The day after his suspension, former press officer, Superintendent David Taylor, applied to be allowed to retire.

He was last week ruled along with a former head, Garda Commissioner Martin Callinan, to have worked together “cheek by jowl” in “a campaign of calumny” against whistleblower Sergeant Maurice McCabe who went public with allegations of corruption in the force.

Vindicated whistleblower Sergeant Maurice McCabe.

Vindicated whistleblower Sergeant Maurice McCabe.

Thursday’s published report of a disclosures tribunal presided over by Supreme Court Judge Peter Charleton found the two police chiefs deliberately spread derogatory remarks about McCabe before he was due to give evidence at a hearing.

Read more: High-profile Irish police whistleblower is vindicated

Malicious and completely fake rumors spread that McCabe had raped a six-year-old child eight years previously just before he was due to appear before the cross-parliament Public Accounts Committee in January 2014.

McCabe, who was attempting to highlight wrongdoing involving the use of the Garda computer system, was completely unaware that the rumors had been swirling around among senior officers, politicians, and members of the media for two and a half years.

The tribunal findings indicated that senior gardai were alarmed by the evidence he was about to give to the committee on inefficiencies or corruption within the garda service.

Charleton’s report vindicated McCabe while confirming the appalling smear campaign against him.

The judge said, “A person who stood up for better standards in our national police force, Sergeant Maurice McCabe, and who exemplified hard work in his own calling, was repulsively denigrated for being no more than a good citizen and police officer.

 “Worse still is the question of how it is that decent people, of whom Maurice McCabe emerges as a paradigm, are so shamefully treated when rightly they demand that we do better.”

Callinan, a two-time graduate of the FBI National Academy in Quantico, Virginia, retired in March 2014, earlier than expected.

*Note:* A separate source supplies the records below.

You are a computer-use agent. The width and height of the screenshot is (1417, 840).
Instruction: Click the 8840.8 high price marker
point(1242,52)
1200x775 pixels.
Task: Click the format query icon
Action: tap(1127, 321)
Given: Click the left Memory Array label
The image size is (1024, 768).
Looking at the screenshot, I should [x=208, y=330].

Taylor, who had been transferred to the Garda Traffic Bureau in Dublin Castle, was told by new Garda Commissioner Drew Harris that he was suspended pending an internal disciplinary process on Saturday, two days after publication of Charleton’s report.

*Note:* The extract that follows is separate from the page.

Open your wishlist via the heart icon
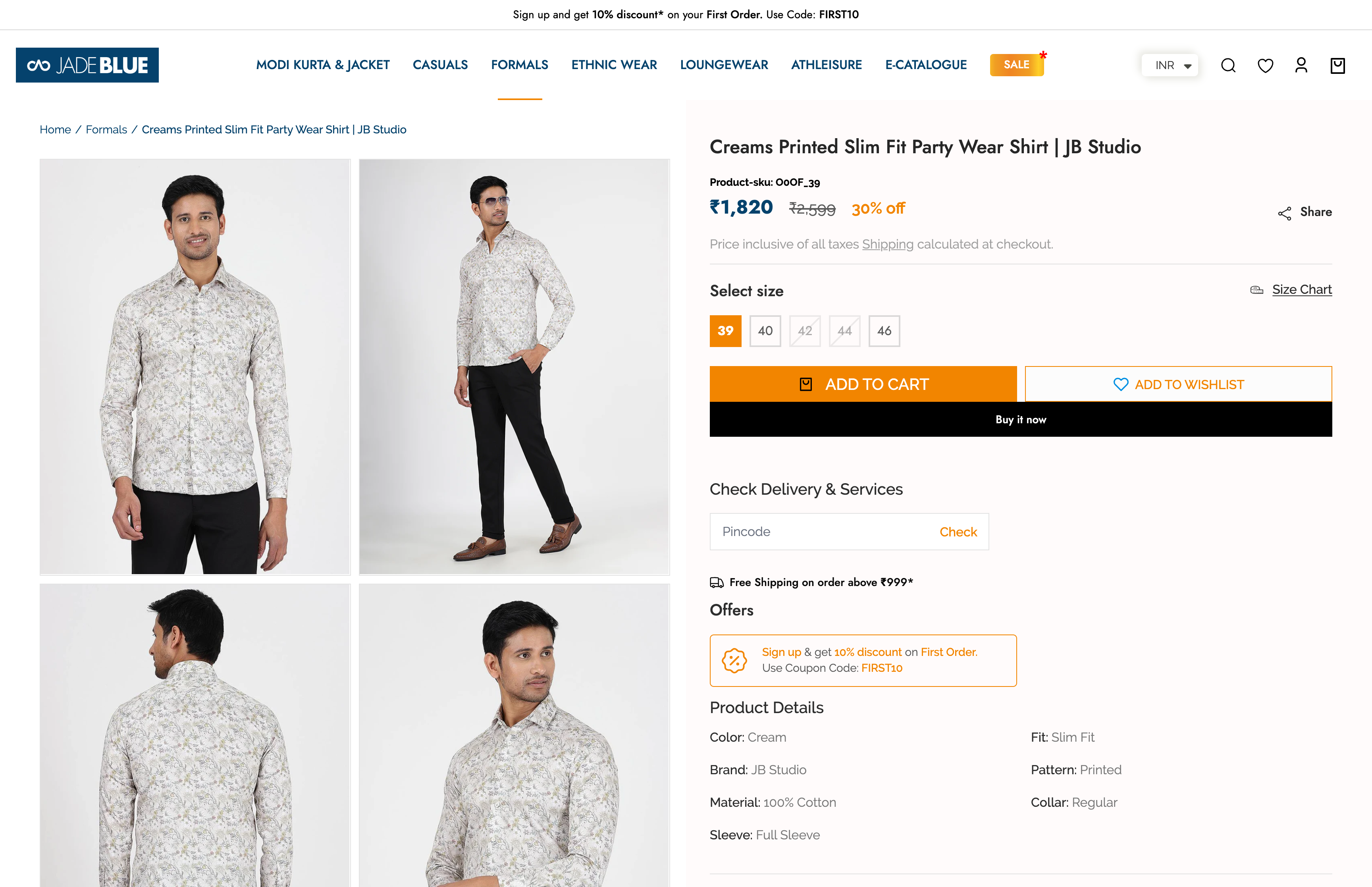 click(1265, 65)
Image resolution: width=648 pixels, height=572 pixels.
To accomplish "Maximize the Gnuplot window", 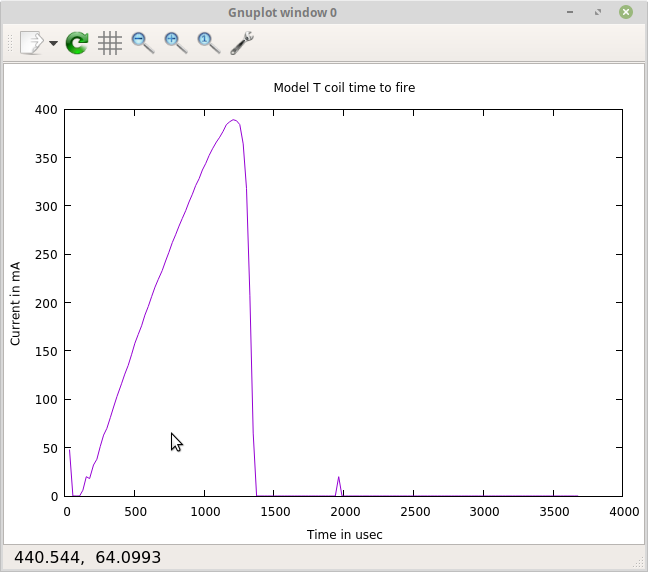I will (598, 12).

On Sunday, Taylor requested to be allowed to retire. His retirement has yet to be accepted by Harris, but The Irish Times reports that it is likely to be approved in the coming days.

This would allow Taylor to receive his full pension and a lump sum. The disciplinary inquiry would also terminate.

Meanwhile, McCabe and his wife Lorraine have welcomed the tribunal findings and he is looking forward to returning to normal duties.

“It has been nearly 12 years since this has began.  Myself, Lorraine and the kids are so thrilled it’s out because it means it’s finished for us now, all is over. I can return to my normal job,” he told RTE.